● Entries shown:
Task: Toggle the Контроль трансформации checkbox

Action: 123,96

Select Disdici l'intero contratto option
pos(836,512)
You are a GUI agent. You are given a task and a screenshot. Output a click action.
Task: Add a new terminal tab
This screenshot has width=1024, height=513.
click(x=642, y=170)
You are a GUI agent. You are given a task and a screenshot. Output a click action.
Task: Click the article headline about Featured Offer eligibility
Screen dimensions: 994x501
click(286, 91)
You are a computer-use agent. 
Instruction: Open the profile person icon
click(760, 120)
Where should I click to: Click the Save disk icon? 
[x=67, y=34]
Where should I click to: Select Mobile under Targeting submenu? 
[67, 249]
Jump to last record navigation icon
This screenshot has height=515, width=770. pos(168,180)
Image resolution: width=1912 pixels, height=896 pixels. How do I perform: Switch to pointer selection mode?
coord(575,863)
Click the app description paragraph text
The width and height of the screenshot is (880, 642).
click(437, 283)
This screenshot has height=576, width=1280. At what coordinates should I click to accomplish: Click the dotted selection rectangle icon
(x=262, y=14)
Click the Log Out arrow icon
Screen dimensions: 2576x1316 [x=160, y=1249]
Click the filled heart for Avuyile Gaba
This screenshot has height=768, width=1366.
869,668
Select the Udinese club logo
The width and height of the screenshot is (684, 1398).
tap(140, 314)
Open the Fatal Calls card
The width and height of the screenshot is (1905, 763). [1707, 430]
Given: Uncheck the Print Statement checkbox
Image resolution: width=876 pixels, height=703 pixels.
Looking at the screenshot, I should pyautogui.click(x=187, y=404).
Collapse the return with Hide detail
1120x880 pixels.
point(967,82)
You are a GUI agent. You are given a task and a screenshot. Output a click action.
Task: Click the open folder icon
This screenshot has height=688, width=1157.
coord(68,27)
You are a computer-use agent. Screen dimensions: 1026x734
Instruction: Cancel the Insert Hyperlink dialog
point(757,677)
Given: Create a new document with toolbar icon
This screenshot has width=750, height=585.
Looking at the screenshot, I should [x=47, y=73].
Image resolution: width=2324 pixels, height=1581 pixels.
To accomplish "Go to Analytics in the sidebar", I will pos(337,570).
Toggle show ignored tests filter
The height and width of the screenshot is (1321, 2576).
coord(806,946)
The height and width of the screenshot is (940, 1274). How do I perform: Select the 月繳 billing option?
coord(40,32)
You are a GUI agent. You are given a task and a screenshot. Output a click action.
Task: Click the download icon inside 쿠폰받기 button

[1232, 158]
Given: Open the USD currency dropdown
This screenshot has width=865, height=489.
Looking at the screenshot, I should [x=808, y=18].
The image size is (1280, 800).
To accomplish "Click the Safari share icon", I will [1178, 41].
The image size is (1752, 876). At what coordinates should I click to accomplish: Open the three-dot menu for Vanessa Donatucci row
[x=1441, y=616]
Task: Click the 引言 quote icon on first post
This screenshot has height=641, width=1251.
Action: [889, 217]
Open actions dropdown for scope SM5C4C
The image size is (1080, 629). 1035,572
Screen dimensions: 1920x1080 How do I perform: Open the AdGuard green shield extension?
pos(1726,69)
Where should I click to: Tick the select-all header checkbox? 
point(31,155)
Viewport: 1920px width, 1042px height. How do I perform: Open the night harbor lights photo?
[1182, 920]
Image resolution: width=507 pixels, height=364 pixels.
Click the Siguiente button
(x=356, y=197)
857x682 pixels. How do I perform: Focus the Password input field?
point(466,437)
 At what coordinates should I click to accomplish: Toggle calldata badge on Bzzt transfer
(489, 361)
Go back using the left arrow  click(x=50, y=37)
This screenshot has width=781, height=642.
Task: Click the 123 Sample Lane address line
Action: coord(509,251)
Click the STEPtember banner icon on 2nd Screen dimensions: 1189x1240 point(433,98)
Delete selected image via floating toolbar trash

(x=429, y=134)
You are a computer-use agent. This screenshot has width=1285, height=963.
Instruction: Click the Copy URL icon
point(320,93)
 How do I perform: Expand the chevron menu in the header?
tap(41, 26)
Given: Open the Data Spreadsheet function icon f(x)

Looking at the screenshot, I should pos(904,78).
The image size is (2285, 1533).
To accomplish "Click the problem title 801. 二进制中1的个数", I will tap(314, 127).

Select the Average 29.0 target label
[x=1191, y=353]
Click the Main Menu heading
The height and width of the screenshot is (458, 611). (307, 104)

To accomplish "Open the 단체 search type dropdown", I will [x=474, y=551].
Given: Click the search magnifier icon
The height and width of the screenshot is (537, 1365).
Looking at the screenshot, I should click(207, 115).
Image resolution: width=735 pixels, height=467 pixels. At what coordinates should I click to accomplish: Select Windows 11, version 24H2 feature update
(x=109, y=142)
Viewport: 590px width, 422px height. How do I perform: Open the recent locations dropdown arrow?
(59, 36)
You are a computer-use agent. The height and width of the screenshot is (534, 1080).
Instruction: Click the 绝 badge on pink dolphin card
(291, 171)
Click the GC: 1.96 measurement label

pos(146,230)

● Your objective:
Copy the rows from the start up to and including the line with "click(x=642, y=170)", keeping the requests, and shift every coordinate in the answers up by adding 34 to it.

● Result for this task:
Task: Toggle the Контроль трансформации checkbox

Action: 157,130

Select Disdici l'intero contratto option
pos(870,546)
You are a GUI agent. You are given a task and a screenshot. Output a click action.
Task: Add a new terminal tab
This screenshot has width=1024, height=513.
click(x=676, y=204)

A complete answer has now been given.